Other Engines

This book is not large enough for a discussion of every general search engine on the Web—there are literally hundreds of them. But I do want to take one more section and discuss some search engines that don't need their own chapters but are worthy of discussion.

Open Directory Project—http://www.dmoz.org

The Open Directory Project, also known as the ODP, is a searchable subject index of over four million sites. Like Yahoo, it's a searchable subject index. Unlike Yahoo, it contains no other properties—no news search, no mailing lists, no nothin'. Furthermore, it's a volunteer effort, maintained by an army of over 60,000 editors managing over half a million categories.

It's an amazing effort, and for the most part it's a very good directory. But because volunteers maintain the site, quality sometimes appears uneven; some categories are more active than others. Search is with plain keywords, with a Boolean default of AND. (You can also specify NOT with - and phrases with quotes.) If you go to the advanced search you'll think that your advanced search options are fairly limited. The advanced search allows you to limit your results by top-level category or limit your search to site listing or to categories (so you might search for “Dallas” and find the 42 categories that include the word “Dallas” but not the 4,000+ site listings that contain the word “Dallas”). You can also limit those search results to kid-and teen-appropriate sites.

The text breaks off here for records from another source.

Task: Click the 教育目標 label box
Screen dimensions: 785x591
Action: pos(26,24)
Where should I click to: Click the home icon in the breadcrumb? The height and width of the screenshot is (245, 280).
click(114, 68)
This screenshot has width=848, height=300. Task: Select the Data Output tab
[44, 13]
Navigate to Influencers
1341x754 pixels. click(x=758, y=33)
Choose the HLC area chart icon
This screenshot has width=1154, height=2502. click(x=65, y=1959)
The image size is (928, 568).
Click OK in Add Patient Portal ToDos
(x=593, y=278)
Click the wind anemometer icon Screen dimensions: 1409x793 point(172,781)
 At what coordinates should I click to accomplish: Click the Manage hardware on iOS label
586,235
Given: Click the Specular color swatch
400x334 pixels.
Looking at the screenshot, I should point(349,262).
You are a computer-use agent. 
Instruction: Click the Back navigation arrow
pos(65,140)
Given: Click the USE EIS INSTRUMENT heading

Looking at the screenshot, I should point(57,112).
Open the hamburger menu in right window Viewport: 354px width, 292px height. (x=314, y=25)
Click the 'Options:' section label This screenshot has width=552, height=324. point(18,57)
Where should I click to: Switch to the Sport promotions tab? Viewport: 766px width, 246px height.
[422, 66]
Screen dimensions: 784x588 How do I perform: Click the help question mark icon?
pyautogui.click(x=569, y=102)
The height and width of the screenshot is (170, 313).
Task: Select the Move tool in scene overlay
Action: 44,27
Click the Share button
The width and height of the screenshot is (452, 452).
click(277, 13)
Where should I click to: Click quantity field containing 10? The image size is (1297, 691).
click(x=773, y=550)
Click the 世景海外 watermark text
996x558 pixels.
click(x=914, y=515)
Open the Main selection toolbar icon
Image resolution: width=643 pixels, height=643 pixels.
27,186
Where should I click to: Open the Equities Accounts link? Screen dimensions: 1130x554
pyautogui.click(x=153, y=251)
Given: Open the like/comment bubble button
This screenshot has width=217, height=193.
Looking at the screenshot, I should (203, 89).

If you go past the advanced search page and look on the search page, you'll see that you do have some search syntax options:

t: Search site titles only

u: Search site URLs only

d: Search site descriptions only

Of these three, the u: syntax is the least useful unless you want to get a sense of how many pages in a particular domain are indexed by the Open Directory Project. The ODP also offers the ability to list all pages from a certain domain, if you just search for the domain name itself. For example, searching the Open Directory Project for AskJeeves.com finds one category and one listing for a page at AskJeeves.com. (Beware of sites listed under multiple domain names; the Ask Jeeves search engine itself is actually listed under ask.com.)

The ODP also allows some stemming; you can add a wildcard (*) to the end of a word and get all the variants for that word. The search term mili* will find military, militia, etc.

The ODP doesn't get all the press that Google or Yahoo do, but it's important because of how often its data is used. The ODP makes its data freely available to other sites who want to use it, so you'll see ODP categories included all over the place. Knowing how to search that data will help you get around far more sites than just the ODP itself.

Gigablast—http://www.gigablast.com

Have you ever heard of Gigablast? Probably not. Gigablast is not a corporation but a guy named Matt Wells who's happened to put together quite a good search engine. Unlike most search engines, Gigablast defaults to the Boolean OR (and warns you about it in the search results, putting those results that do have all your search words at the top of the results and separating them from other results with a blue bar). Gigablast also supports not (AND NOT) as well as or (OR).

Skiing AND NOT "cross-country" AND NOT snowboarding

is a legitimate search in Gigablast.

Gigablast, though it's a full-text search engines, indexes far fewer pages than Google. So don't expect to get nearly as many results. You can use the following special syntaxes:

suburl: keyword is in the URL

site: query is from the specified site (you must specify an entire domain—like unc.edu—and not just a top-level domain like edu)

url: searches for an entire URL

title: searches for a keyword in Web page titles

ip: searches for results from a specified IP address

link: searches for pages that link to a specified URL

type: searches for Web pages of a specified type. Types include PDF (type:pdf), Microsoft Word (type:doc), Microsoft Excel (type:xls), Microsoft PowerPoint (type:ppt), Postscript (type:ps), and plain text documents (type:txt).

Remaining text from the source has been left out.